Its contagion and fatality rate, means that medical staff need to wear full protective gear, completely covering the eyes, nose and mouth. Usual surgical masks do not provide proper protection for medical professionals dealing with COVID-19 patients.

Some hospitals, including Mortada’s, had to triple the number of doctors in ICUs to deal with the volume of cases, and because a doctor can’t remain in the protective gear for more than 90 minutes at a time. The gear is tightly fit and can cause blisters, and is also difficult to communicate in, so ICU workers often have to rely on writing for communication inside the unit.

“[These protective measures] keep us from being able to deal with patients as quickly as we are used to, and when a critical case arrives to the emergency room, we’re no longer able to tend to them immediately as we used to,” he explains. Now, first respondents have to wear the proper protective gear before they can tend to any suspected COVID-19 case. It is not enough to take these precautions for confirmed cases alone, he says, because by the time they’re confirmed, a doctor or a nurse would have already become infected. One of Mortada’s patients, for instance, was tested negative three times before the fourth time finally came positive for COVID-19.

Despite their best efforts, and rigidly following hospital protocols, two of Mortada’s colleagues tested positive for the virus. “There are so many aspects about the virus that we still do not fully understand,” he adds.

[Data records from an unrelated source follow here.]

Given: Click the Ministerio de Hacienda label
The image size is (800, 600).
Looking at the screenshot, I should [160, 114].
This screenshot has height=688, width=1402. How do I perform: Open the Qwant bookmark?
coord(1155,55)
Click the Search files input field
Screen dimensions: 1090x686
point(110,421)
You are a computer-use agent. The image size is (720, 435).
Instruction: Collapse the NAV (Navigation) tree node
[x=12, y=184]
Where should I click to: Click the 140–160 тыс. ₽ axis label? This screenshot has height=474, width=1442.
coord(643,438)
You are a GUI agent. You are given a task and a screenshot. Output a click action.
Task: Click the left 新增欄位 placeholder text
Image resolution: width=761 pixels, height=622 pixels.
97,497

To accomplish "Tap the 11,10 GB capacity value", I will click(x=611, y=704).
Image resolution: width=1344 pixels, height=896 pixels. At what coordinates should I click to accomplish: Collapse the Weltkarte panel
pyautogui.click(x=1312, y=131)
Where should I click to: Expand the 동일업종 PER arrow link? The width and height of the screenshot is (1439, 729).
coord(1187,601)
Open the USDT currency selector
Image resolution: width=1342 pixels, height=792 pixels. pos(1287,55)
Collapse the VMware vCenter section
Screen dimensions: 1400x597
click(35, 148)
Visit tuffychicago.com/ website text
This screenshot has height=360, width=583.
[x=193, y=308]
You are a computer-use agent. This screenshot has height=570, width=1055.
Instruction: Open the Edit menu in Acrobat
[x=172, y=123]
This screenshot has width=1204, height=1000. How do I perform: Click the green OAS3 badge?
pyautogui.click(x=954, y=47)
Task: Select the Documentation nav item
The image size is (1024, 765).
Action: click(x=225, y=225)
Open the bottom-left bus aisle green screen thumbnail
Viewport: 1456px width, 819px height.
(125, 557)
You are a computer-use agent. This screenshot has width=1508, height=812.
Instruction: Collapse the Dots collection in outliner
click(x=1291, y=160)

Mortada’s key message to his fellow health workers is never to forsake their own safety, even if this goes against the instinct and training of emergency respondents who are used to rushing to deal with incoming cases. “There is no emergency in treatment with these cases, so don’t forsake your own health thinking this might save the patient. It is far more valuable for you and for the sake of other patients you need to treat to take the proper procedures and wear your protective gear before dealing with a potential COVID-19 case,” he says.